The Office of Public Witness has been meeting with U.S. government agencies to advocate for the use of Unarmed Civilian Protection (UCP). Christian Peacemaker Teams (CPT) is one organization that uses UCP methods to nonviolently work towards justice. In this guest blog post, Tim Heishman reflects on his experience with a CPT delegation.
By: Tim Heishman
This past August I was privileged to take part in Christian Peacemaker Teams’ Indigenous Peoples Solidarity Delegation to Manitoba and Ontario with my wife Katie. Christian Peacemaker Teams is an organization founded by the historic peace churches and based on the notion that Christians should be as willing to put their lives on the line for peace as soldiers are for war. During my time on the CPT delegation I heard many stories about the effectiveness of unarmed civilian protection and peaceful efforts to bring about solutions to injustice.

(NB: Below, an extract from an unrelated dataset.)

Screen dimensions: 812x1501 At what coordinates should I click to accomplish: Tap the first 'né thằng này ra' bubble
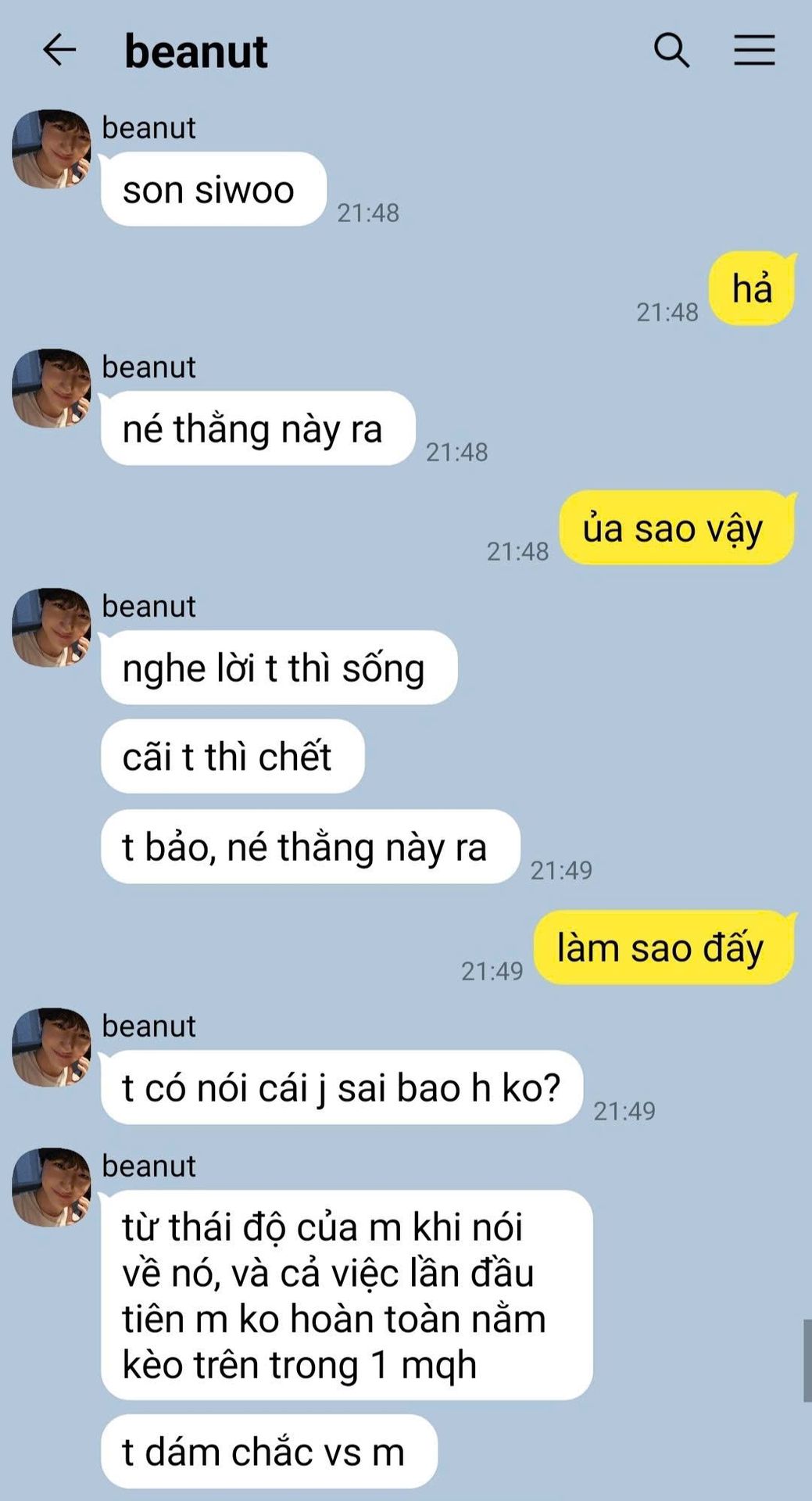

We learned about the story of the Shoal Lake 40 indigenous community in western Ontario. About 100 years ago the city of Winnipeg decided to build an aqueduct from the lake next to the indigenous community to carry water to the city. The problem was that the lake was split during construction, half of it was then contaminated, and half of it was clean. The clean water was reserved for the city of Winnipeg and the contaminated water was left for the indigenous tribe. Contaminated water is a huge problem for indigenous people because so much of their life and culture revolves around water. For example, the fish that made up a significant part of their diet now made them very sick. The way the city of Winnipeg divided the water when constructing the aqueduct also cut the community off from the rest of the world. They could get out during the summer by boat and in the winter by driving across the ice, but in the fall and spring they were stuck. Fast forward nearly 100 years and Winnipeg built the Canadian Museum for Human Rights. A successful campaign organized by indigenous leaders and settler allies highlighted the fact that the human rights museum was getting its water by oppressing an indigenous tribe. It was a bit of an embarrassing public relations issue, to say the least! The organizers even came up with their own Museum of Canadian Human Rights Violations! A peaceful campaign worked to call out and transform structural violence committed by the city of Winnipeg over a period of 100 years.
We met with leaders from the Grassy Narrows indigenous tribe in Ontario and they told us the story of how they successfully organized a blockade to stop illegal logging by corporations on their land. It began when a teenager cut down a tree to block the road so the logging trucks could not get through and complete their work. Soon others from the tribe joined in and a protest camp was established next to the road. Christian Peacemaker Team members joined to stand in solidarity with the tribe. For four months, from December to March, indigenous and settler allies stood together to stop illegal logging on indigenous land. They were ready to stand peacefully against the violence of the corporations and the state. The corporation eventually decided to do their logging in another place and for now the tribe has been successful in peacefully defending their right to the land that belongs to them.
Christian Peacemaker Teams does work like this all over the world. They believe that Christians should put as much energy into working for peace as militaries do for war. Working against injustices and violence with peaceful methods allows us to retain the moral high ground and expose the injustices of the perpetrator in a way that a violent response would not. Sometimes violence is physical and other times it is structural. It can be stopped with unarmed civilian protection.
Sometimes governments and militaries choose to lay down their weapons and protect a place peacefully. The peninsula on which Common Ground is located is one such place. Common Ground is located in Kenora, Ontario. Many years ago several indigenous tribes and settlers fought over this piece of land. The opposing sides came together, they decided to hold it mutually, and they called it Common Ground. Today it is surrounded by several miles of beautiful hiking trails and it is still a place where all people can come together and enjoy the beauty of God’s creation. May all people come together to embrace God’s call to model our lives after the Prince of Peace and settle our conflicts nonviolently.